Meanwhile, our three-man hunting crew drove to a different property in a different kind of environment. Here, the ground was flat and covered with taller trees and shrubs. There would be only close-range work here. We followed a dusty track almost as rough as the mountain roads of two days before. It would probably be impassable during rainy season. A nyala bull was on the menu for today.

We wound our way along the dusty track, seeing warthogs, springbok, and a female nyala. Even I could spot most of the animals, after they were pointed out to me. I had trouble seeing them when they were standing still, but usually spotted them when they moved. Blue and common duiker darted across or alongside the road, and I had no trouble seeing them. I commented to Victor that it would take a shotgun to bag one of those. And I hadn’t come all this way to shoot jackrabbits. Or so I thought at the time.

What you will do:
[1] In the hunting account, what animal did the crew intend to hunt that day?
[2] Quote the part of the hunting account that opens with the words containing "Meanwhile, our three-man" and closes with "at the time.".

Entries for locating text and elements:
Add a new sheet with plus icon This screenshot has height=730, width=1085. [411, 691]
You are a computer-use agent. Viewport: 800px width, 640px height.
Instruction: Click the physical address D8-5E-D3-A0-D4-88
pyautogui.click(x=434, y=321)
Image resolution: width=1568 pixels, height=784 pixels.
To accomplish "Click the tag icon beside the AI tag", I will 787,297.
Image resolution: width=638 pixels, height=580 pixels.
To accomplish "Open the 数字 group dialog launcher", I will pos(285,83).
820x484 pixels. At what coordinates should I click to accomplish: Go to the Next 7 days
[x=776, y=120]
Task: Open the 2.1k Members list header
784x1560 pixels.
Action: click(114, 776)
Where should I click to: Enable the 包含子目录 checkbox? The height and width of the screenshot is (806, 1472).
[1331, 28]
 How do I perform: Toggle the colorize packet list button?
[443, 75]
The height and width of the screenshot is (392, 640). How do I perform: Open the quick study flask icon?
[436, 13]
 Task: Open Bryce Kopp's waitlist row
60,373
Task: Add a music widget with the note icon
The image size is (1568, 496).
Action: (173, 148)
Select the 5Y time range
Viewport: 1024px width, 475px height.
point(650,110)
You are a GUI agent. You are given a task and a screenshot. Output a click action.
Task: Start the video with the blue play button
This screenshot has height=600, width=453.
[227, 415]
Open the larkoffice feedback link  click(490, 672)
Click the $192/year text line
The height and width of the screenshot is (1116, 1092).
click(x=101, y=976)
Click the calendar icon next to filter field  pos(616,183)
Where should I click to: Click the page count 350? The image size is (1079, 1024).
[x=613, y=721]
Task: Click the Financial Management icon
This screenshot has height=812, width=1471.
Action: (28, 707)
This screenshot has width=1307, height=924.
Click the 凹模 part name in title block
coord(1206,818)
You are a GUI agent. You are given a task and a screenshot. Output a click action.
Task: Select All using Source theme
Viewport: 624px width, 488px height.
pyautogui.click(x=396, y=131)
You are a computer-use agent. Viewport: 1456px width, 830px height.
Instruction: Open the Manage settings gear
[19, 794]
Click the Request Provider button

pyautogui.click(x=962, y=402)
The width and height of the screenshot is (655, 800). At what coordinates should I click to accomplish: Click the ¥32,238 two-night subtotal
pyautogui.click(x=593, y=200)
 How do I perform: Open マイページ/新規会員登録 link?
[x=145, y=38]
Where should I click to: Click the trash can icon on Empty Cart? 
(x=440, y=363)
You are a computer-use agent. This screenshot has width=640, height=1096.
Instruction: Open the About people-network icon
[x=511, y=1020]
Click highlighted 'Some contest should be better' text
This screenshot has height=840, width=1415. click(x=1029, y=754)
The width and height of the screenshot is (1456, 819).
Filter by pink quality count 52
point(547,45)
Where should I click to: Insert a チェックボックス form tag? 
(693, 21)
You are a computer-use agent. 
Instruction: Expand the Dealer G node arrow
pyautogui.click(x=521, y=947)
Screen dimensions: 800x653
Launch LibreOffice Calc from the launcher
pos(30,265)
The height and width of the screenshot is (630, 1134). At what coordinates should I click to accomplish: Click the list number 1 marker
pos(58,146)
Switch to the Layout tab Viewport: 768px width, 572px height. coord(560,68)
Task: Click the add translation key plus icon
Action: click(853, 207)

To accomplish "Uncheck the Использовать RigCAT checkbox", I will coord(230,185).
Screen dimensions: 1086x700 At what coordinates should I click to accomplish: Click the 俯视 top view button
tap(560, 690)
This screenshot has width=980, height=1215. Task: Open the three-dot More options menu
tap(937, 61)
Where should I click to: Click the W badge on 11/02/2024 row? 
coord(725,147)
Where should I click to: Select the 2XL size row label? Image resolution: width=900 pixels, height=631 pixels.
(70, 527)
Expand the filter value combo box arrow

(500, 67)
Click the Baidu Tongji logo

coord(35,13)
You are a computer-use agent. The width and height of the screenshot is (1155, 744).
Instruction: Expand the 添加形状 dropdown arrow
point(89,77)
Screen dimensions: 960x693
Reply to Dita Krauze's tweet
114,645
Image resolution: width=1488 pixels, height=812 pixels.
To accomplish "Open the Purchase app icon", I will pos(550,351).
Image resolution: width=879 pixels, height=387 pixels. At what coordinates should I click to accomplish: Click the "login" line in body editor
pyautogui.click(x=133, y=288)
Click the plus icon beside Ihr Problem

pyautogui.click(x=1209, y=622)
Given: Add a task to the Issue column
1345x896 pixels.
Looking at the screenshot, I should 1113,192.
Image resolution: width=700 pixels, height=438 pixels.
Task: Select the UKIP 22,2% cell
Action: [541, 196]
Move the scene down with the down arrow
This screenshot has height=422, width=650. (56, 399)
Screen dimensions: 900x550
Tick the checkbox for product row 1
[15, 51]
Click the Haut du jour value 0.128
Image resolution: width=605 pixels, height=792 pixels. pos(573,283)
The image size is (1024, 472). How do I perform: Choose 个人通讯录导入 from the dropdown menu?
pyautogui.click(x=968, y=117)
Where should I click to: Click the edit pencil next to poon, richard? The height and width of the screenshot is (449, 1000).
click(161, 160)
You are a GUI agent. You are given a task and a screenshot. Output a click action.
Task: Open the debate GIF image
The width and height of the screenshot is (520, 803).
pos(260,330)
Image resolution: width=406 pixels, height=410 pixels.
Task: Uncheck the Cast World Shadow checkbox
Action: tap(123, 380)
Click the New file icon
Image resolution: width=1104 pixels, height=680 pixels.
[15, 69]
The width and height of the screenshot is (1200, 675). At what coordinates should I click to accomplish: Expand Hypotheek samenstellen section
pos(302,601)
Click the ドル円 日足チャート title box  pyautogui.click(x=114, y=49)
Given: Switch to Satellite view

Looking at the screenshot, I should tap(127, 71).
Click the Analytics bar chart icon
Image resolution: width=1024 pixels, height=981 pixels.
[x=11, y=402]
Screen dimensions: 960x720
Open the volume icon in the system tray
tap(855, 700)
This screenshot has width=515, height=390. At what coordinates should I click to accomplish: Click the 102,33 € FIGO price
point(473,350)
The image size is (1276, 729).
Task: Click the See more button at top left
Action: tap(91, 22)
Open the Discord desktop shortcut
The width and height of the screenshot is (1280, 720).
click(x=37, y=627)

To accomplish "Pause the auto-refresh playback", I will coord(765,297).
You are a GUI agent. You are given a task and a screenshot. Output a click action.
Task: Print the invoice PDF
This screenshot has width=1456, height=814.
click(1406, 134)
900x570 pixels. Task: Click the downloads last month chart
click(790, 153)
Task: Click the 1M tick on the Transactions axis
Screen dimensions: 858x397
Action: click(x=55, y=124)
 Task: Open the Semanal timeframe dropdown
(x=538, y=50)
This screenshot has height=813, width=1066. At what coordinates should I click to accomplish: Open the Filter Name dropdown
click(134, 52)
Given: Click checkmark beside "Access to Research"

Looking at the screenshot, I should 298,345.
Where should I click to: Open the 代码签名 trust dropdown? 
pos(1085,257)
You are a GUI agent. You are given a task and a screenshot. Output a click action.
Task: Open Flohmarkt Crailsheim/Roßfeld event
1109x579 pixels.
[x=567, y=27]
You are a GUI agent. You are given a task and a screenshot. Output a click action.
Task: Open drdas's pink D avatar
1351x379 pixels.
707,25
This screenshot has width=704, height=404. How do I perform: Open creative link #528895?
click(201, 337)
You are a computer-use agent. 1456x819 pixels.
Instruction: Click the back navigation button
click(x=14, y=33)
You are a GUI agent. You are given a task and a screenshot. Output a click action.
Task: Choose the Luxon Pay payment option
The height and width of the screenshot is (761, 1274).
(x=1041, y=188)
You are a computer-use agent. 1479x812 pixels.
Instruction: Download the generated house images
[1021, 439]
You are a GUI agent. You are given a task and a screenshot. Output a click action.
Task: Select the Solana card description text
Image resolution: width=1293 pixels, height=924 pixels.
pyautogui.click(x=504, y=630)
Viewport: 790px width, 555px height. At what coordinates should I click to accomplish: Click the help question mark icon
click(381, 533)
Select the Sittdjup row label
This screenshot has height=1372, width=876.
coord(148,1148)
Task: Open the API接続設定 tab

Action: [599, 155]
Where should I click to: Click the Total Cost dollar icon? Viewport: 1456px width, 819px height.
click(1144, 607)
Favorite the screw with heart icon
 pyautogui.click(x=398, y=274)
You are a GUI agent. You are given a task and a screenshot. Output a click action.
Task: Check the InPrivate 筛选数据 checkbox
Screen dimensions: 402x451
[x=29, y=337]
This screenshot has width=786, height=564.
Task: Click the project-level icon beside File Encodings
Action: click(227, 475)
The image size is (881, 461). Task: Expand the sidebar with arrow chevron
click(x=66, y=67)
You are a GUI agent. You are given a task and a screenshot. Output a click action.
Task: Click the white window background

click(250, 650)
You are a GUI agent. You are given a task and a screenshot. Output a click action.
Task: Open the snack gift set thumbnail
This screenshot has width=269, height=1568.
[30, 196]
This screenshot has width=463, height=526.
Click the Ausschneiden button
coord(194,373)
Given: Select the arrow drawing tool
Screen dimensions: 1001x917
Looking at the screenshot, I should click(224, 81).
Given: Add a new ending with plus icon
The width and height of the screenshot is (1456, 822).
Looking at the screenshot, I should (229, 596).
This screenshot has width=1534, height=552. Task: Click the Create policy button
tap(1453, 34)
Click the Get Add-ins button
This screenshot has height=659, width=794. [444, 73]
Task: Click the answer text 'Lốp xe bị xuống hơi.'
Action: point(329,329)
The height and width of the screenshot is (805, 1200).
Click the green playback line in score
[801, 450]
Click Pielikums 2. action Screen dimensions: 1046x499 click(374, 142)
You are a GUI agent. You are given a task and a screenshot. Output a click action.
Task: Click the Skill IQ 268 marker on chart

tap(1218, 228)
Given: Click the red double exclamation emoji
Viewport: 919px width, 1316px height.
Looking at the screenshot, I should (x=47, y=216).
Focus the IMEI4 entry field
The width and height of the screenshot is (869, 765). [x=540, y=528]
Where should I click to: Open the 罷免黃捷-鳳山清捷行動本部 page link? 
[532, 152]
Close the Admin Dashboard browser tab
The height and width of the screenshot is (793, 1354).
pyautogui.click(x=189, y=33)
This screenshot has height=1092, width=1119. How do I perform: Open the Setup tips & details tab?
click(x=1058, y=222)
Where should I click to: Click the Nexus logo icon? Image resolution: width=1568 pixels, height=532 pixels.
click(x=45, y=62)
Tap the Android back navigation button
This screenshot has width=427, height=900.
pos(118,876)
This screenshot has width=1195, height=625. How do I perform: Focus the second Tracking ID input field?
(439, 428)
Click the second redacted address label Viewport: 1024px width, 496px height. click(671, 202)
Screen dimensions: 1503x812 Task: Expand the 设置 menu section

Set of answers:
[1] A nyala bull.

[2]
Meanwhile, our three-man hunting crew drove to a different property in a different kind of environment. Here, the ground was flat and covered with taller trees and shrubs. There would be only close-range work here. We followed a dusty track almost as rough as the mountain roads of two days before. It would probably be impassable during rainy season. A nyala bull was on the menu for today.

We wound our way along the dusty track, seeing warthogs, springbok, and a female nyala. Even I could spot most of the animals, after they were pointed out to me. I had trouble seeing them when they were standing still, but usually spotted them when they moved. Blue and common duiker darted across or alongside the road, and I had no trouble seeing them. I commented to Victor that it would take a shotgun to bag one of those. And I hadn’t come all this way to shoot jackrabbits. Or so I thought at the time.